Document excerpt Start Marker

Below is a recap of several legislative items we followed for FMHCA throughout Session, as well as some information on Redistricting and the 2012 Session.
The bill filed by Senator Jeremy Ring, D-Margate, that would have required a physician to refer a minor to an appropriate specialist for screening for Autism Spectrum Disorder died for the third year in a row. Prior to the FMHCA amendment, Licensed Mental Health Counselors were not listed in the table of “appropriate specialists” alongside psychiatrists, psychologists and neurologists. We were successful in working with Senator Ring to amend LMHCs into the list of appropriate specialists. However, the bill later died due to its fiscal impact.
Senator Ring’s staff has suggested that FMHCA members visit the district office sometime during the summer to discuss the legislation and where we go from here. Mixon and Associates will set up the meeting and will be asking a FMHCA member from the Southeast/Broward area to attend as well.
Another bill relating to autism also died in the final days of the 2011 Legislative Session. The bill sought to create the Autism Spectrum Disorder Study Committee. The focus of the committee would be to address the needs of families - where English is the second language - with members on the spectrum. The bill will likely be back next year, and will hopefully pass. In the meantime, FMHCA has been working toward finding a qualified candidate to join the committee. Only one LMHC, LCSW or LMFT will be approved to take part in the committee if the bill is passed this coming year.
Mixon and Associates will be setting a summer meeting with the Sponsor of this measure, Senator Garcia, R-Hialeah. FMHCA members may ask the Sponsor to offer an amendment that would allow for two or three 491 Licensees included as members of the committee, as opposed to only one.
The bill that sought to make it illegal for health care providers to ask about gun ownership did pass, but it did so without the “teeth” that it once had. The final version of the bill requires that practitioners "refrain" from asking about guns in an ongoing, irrelevant manner, but the measure no longer has a complete ban. LMHCs and other mental health providers are still permitted to talk about guns as long as the discussion is relevant to the care of the individual.
Mental Health Budget:
The mental health and substance abuse treatment programs survived the threat of losing all of their funding. In the late days of Session, the Health and Human Services Appropriations Committees of the House and Senate were forced to negotiate. The House was unwilling to give up its position to fund the programs completely. The Senate eventually conceded.
Hypnosis and Scope of Practice Threat:
Early on in Session a bill was filed that appeared to take away the ability of LMHCs to practice hypnosis or to train others in hypnosis. It also appeared to limit the legality of the practice to psychologists only. The bill was withdrawn soon after it was introduced when several groups, including FMHCA, raised concerns. There was never a staff analysis done on the bill, and therefore the full extent of its impact is not known.

Document excerpt End Marker
Exercise data Start Marker

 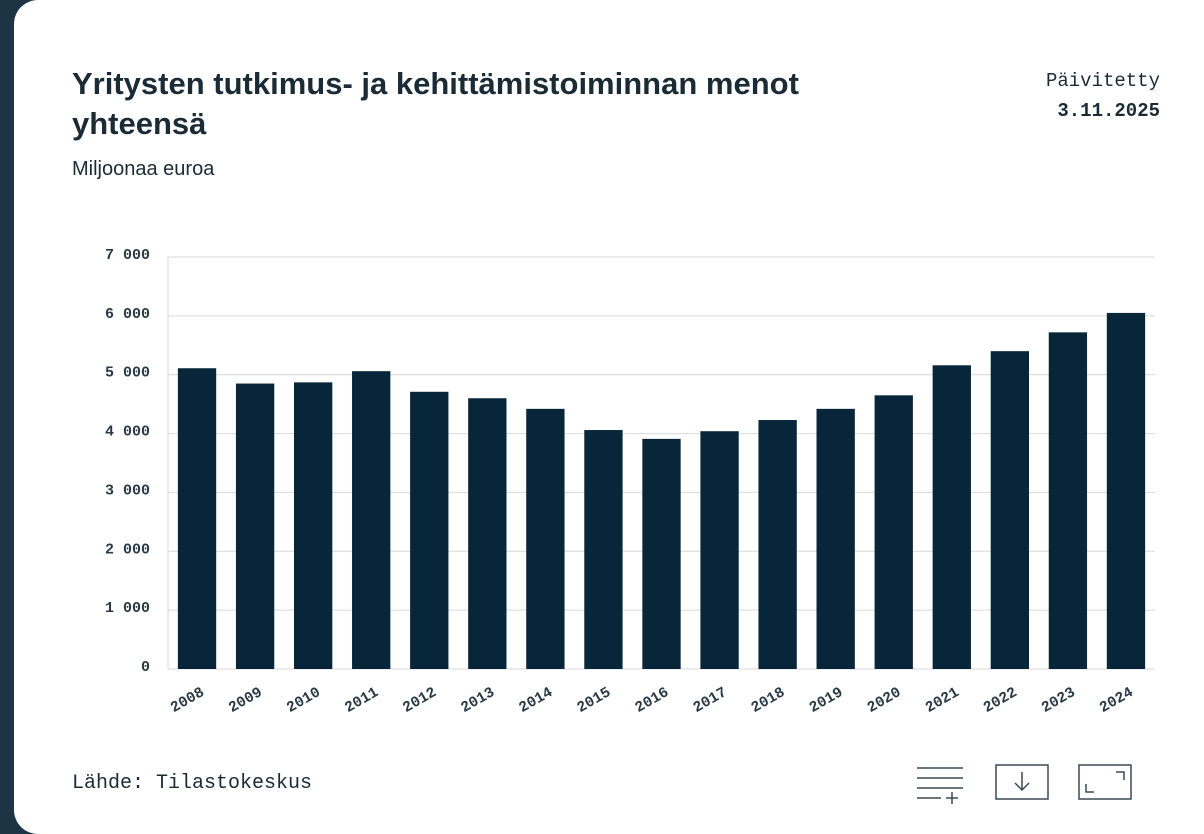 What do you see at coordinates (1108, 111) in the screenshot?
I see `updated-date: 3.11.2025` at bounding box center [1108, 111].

Exercise data End Marker
Exercise data Start Marker

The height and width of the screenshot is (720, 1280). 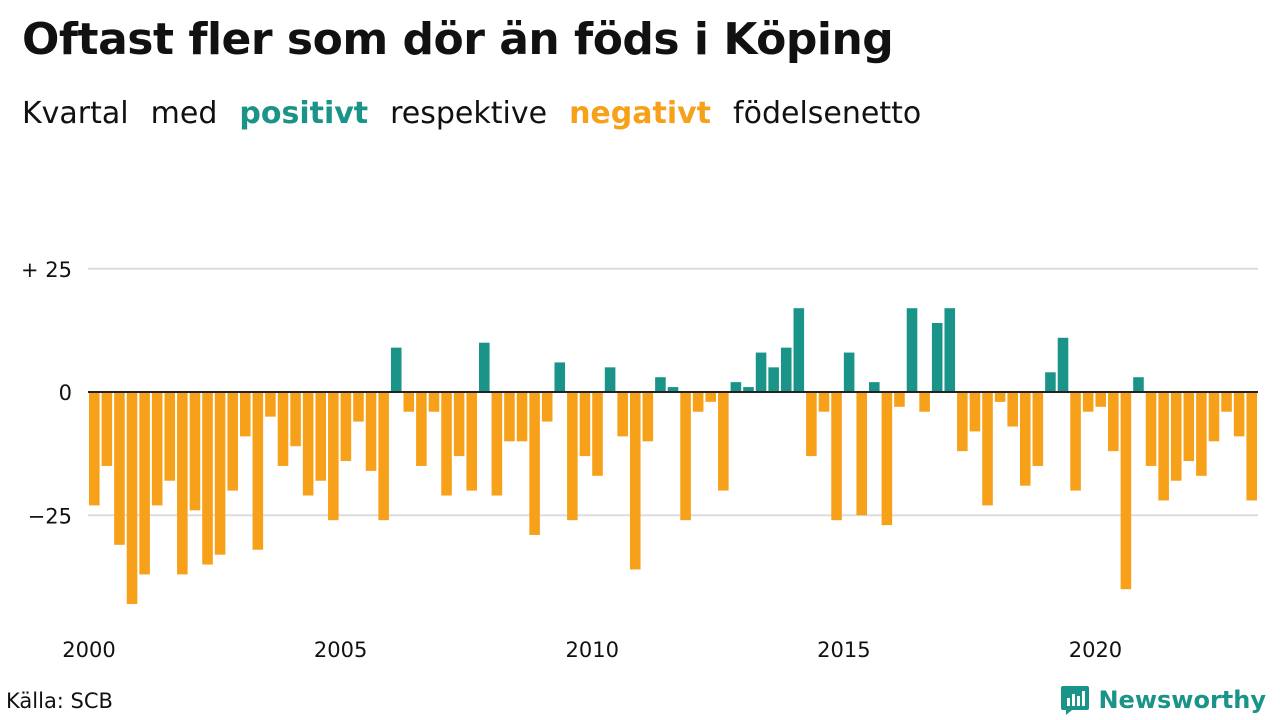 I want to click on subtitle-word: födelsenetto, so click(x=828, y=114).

Exercise data End Marker

Parts of the exercise
(1) From the legislative recap, print the passage from "Below is a recap" to "the 2012 Session.".
(2) According to the legislative recap, what caused Senator Ring's autism screening bill to die?
(3) List every profession that the legislative recap says appeared in the table of "appropriate specialists" before the FMHCA amendment.

Expected responses
(1)
Below is a recap of several legislative items we followed for FMHCA throughout Session, as well as some information on Redistricting and the 2012 Session.

(2) Its fiscal impact.

(3) Psychiatrists, psychologists, neurologists